05/02/2010 | Yazar: KAOS GL

Yıllardır süren bir savaş, bitmek bilmeyen yoksulluk, hükümet deste

Yıllardır süren bir savaş, bitmek bilmeyen yoksulluk, hükümet destekli sömürü, gölge düşürülmüş kardeşlik -ki kim tarafından nasıl yapıldığı malumunuz-, elimizden alınmış eşitlik, mücadele etmeden almanın imkânsız olduğu haklarımız ve Güneydoğu'da bir eşcinsel olmak... Bu topraklarda yaşamanın avantajı ya da dezavantajı tüm gerçekleri görmektir. Hele bir de Kürt Alevisi bir eşcinselseniz, bu durumda siz ‘en ötekisiniz.’

 
25 yıldır akan kanla kızıla boyanmış Fırat kıyılarında doğduk biz. Üstelik körüklenen düşmanlıkların arasında emdik sütümüzü. Ama insanlığımızdan bir şey yitirmedik.
 
İşçi bir ailenin yarı işçi yarı öğrenci çocuğu olmak bu topraklarda yaşayan her emekçi ailenin çocuğunun kaderidir sanki. 15'inize geldiğinizde elleriniz nasır tutmuştur artık ve nasır tutan ellerinizle televizyonlardaki dizilerde izlediğiniz gençler arasındaki çelişkiden kafanız allak bullaktır.
Ve sonra kendinizi keşfedersiniz. Çocukluktan beri hep o ‘ibne’ olanları öcü olarak tanıdınız. ‘Kötüydü’ onlar, ‘ahlaksızdı’, ‘sapıktı’... Kısaca uzak duracaktınız, küçük görecektiniz onları. Sonra bir soru ‘yoksa siz de mi onlardan birisiniz artık?’ Bu çelişki içerisinde ananızdan öğrendiğiniz dili duyamadığınızı fark edersiniz televizyonlarda, okullarda sizin ibadet biçiminiz anlatılmaz, bahsedilecek olursa da namussuz diye bahsedilir sizden, siz korkudan söyleyemezsiniz bile bir Alevi olduğunuzu.

-=-=-=-=-

▶ _Yapılacak iş 1_
Güneydoğu'da eşcinsel olmayı anlatan metinde "05/02/2010 | Yazar: KAOS" sözcükleriyle başlayıp "bir şey yitirmedik." sözcüklerine kadar süren bölümü aynen yazın.

▶ _Kayıt alıntıları_
-=-=-=-=-

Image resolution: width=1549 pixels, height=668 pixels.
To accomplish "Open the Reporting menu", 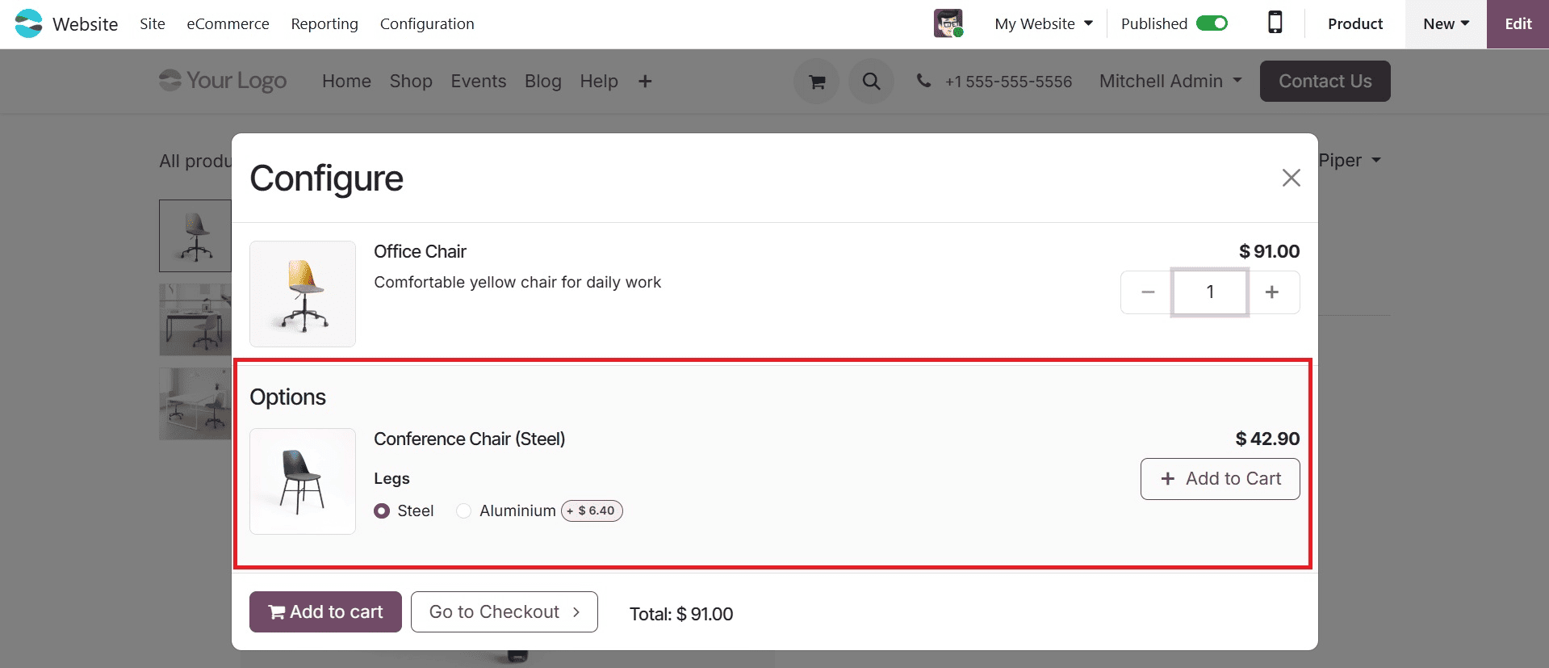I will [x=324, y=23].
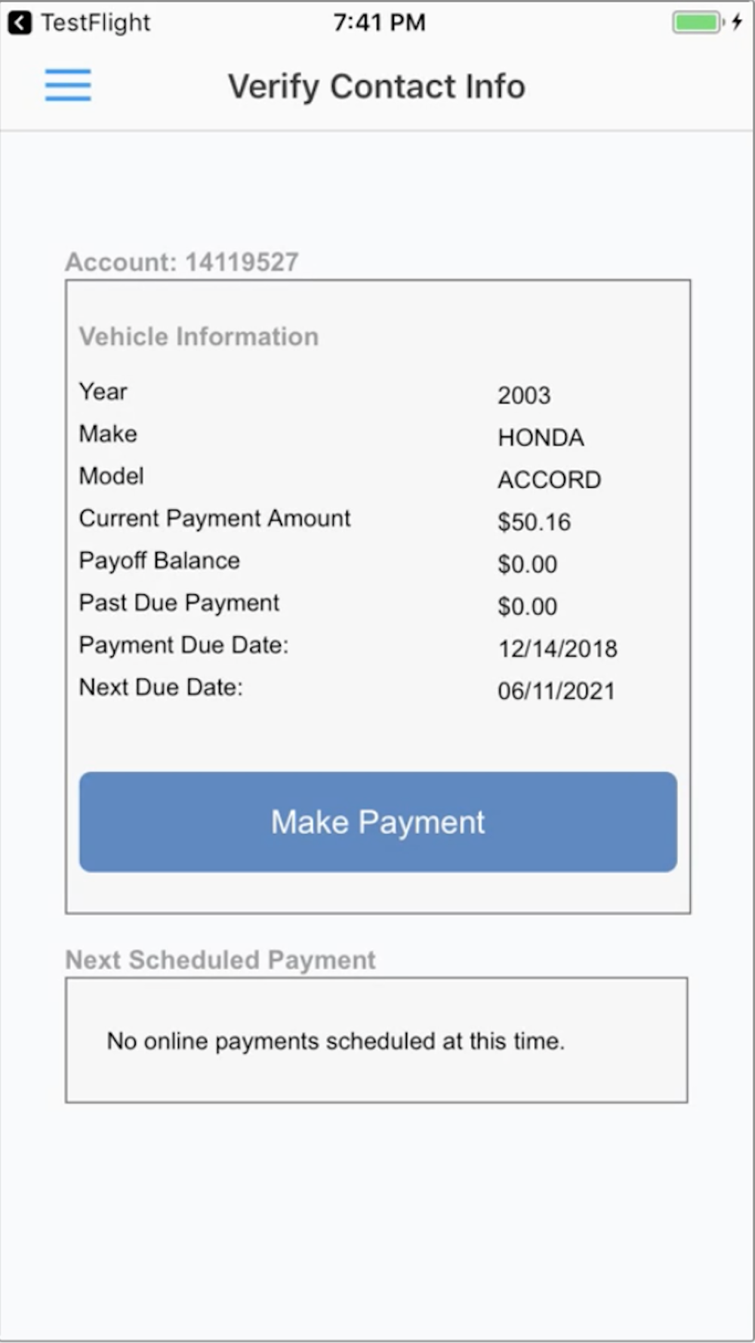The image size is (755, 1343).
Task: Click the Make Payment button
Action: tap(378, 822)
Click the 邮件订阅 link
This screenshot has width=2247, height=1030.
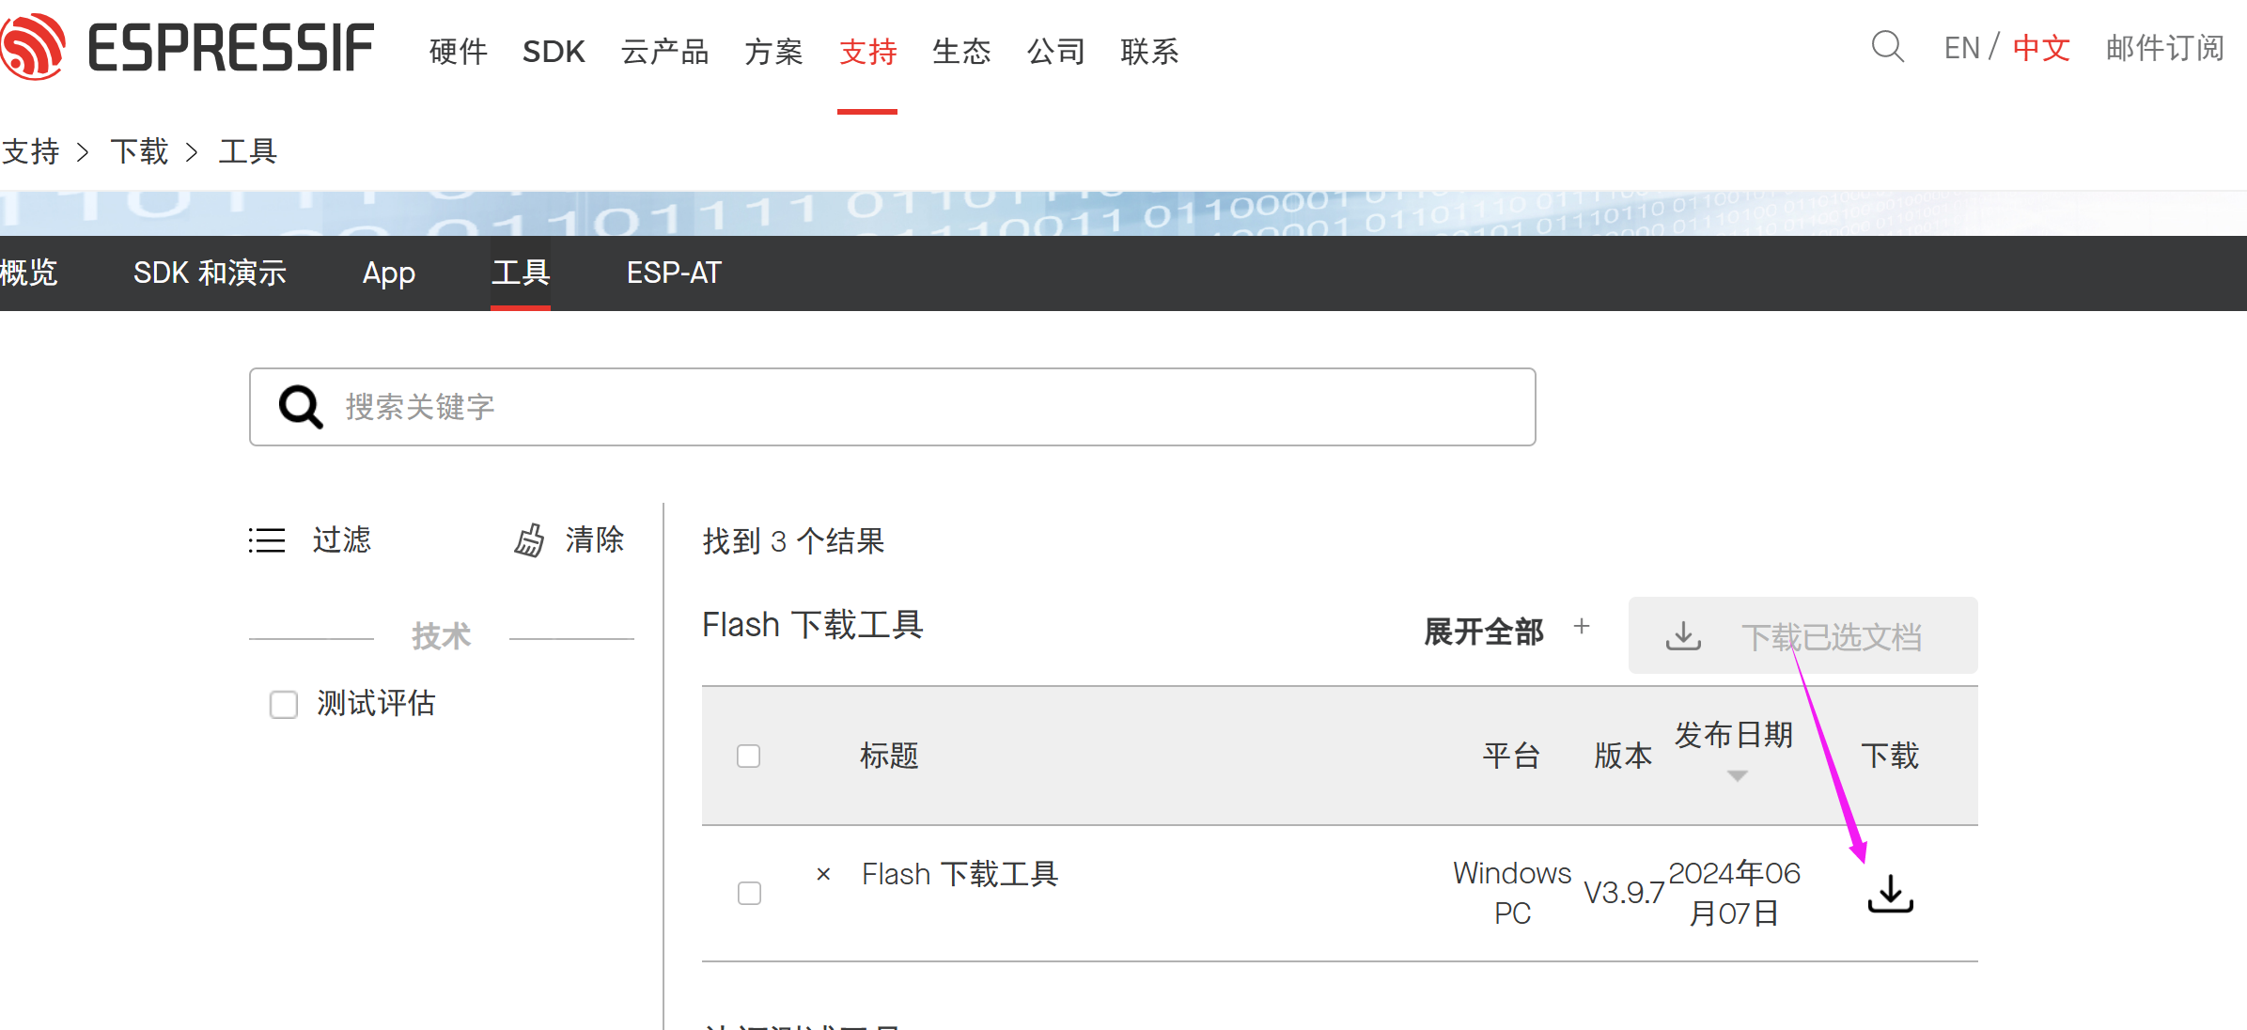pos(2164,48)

-=-=-=-=-

▶ _Yapılacak iş 2_
Kayıtları, "Click the 邮件订阅 link" ifadesinin geçtiği satırdan başlayıp kayıtların sonuna kadar (iki uç da dahil) iki sütunlu bir CSV olarak verin. Her kayıt bir satır olsun; metnini "girdi", cevabını "çıktı" sütununa tırnak içinde ve satır sonlarını boşluğa çevirerek yazın, resimleri ise yanıta koymayın.

▶ _Yanıt 1_
05/02/2010 | Yazar: KAOS GL

Yıllardır süren bir savaş, bitmek bilmeyen yoksulluk, hükümet deste

Yıllardır süren bir savaş, bitmek bilmeyen yoksulluk, hükümet destekli sömürü, gölge düşürülmüş kardeşlik -ki kim tarafından nasıl yapıldığı malumunuz-, elimizden alınmış eşitlik, mücadele etmeden almanın imkânsız olduğu haklarımız ve Güneydoğu'da bir eşcinsel olmak... Bu topraklarda yaşamanın avantajı ya da dezavantajı tüm gerçekleri görmektir. Hele bir de Kürt Alevisi bir eşcinselseniz, bu durumda siz ‘en ötekisiniz.’

 
25 yıldır akan kanla kızıla boyanmış Fırat kıyılarında doğduk biz. Üstelik körüklenen düşmanlıkların arasında emdik sütümüzü. Ama insanlığımızdan bir şey yitirmedik.

▶ _Yanıt 2_
girdi,çıktı
"Click the 邮件订阅 link This screenshot has width=2247, height=1030.","pos(2164,48)"